General
3 Mins Read
Investing means making decisions for yourself. How often you trade your stock market positions is part of that. Some investors decide to buy and sell stocks in the same market day – which is called day trading.
How is day trading different from other types of investing, and is it actually profitable? Let's find out.
Those who day trade usually purchase and sell securities within a day, using leverage and short-term trading strategies to take advantage of minute-by-minute price movements.
They make trades based on corporate earnings, interest rates, economic news, and more. Day traders seek to make quick, small, and numerous financial gains on their investments.
Some forms of day trading include:
Scalping: Making many smaller profits based on small price changes throughout the day
Range trading: Using support and resistance levels to make decisions around buying and selling
High-frequency trading (HFT): Using tech and algorithms to take advantage of short-term market inefficiencies
Day traders often trade on margin, which means they borrow money from the broker to execute the trade. This is extremely risky.
Day trading focuses on making multiple trades per day and capitalizing on these transactions, with no securities owned overnight. These traders use high-tech tools and platforms to stay on top of the market's snappy changes.
Swing trading looks at swings in securities that take place over weeks or month. Swing traders look at major momentum indicators. This can be done with a standard brokerage account as there aren't rules against swing trading.
Long-term trading refers to holding a position for a year or more. Long-term traders look at broader analyses of their holdings. This type of trading is most popular, with many Middle Eastern brokerages specializing in long-term trading.
Day trading isn't for everyone.

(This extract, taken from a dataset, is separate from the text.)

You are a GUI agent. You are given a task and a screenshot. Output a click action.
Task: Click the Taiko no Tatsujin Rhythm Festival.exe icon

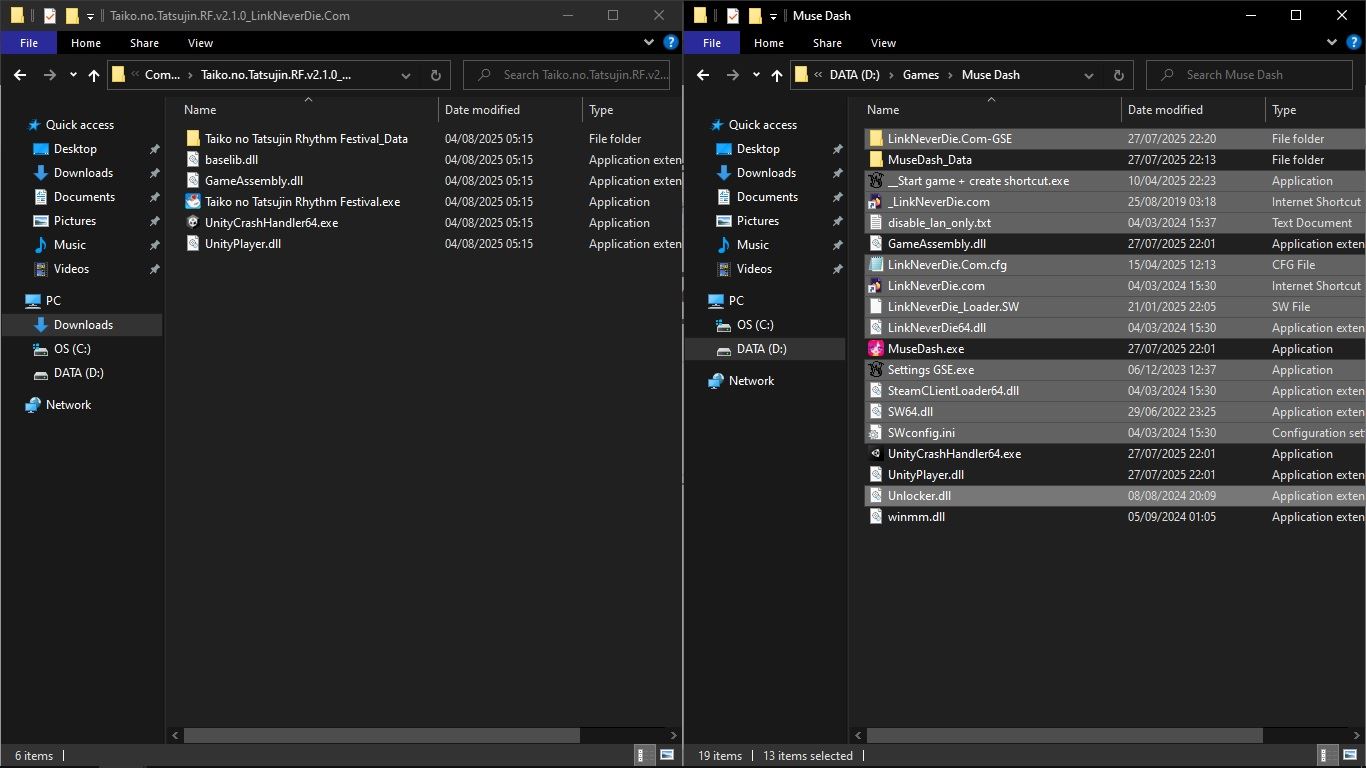click(193, 202)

While the internet has given everyday folks the freedom to learn and execute trades daily, it's worth noting that day trading is largely unprofitable – unlike swing and long-term investments, which can rake in serious returns.
Research shows that more than 97% of day traders lose money from their trades over time, with just under 1% of traders actually making a profit.
Day traders are subject to specific requirements set out by FINRA and enforced by US brokerages:
A day trader must maintain a minimum equity of $25,000 every day they trade.
A trader can trade up to $100,000 (or four times the minimum equity) by the close of business of the previous day. If the trader exceeds their buying limitation, they have five business days to deposit funds as the brokerage will issue a margin call to cover the trades.
FINRA rules also state that funds used to meet the maintenance requirement must remain in the trader's account for two full business days.
Some brokers don't allow day trading at all because it's too risky for average investors to take on.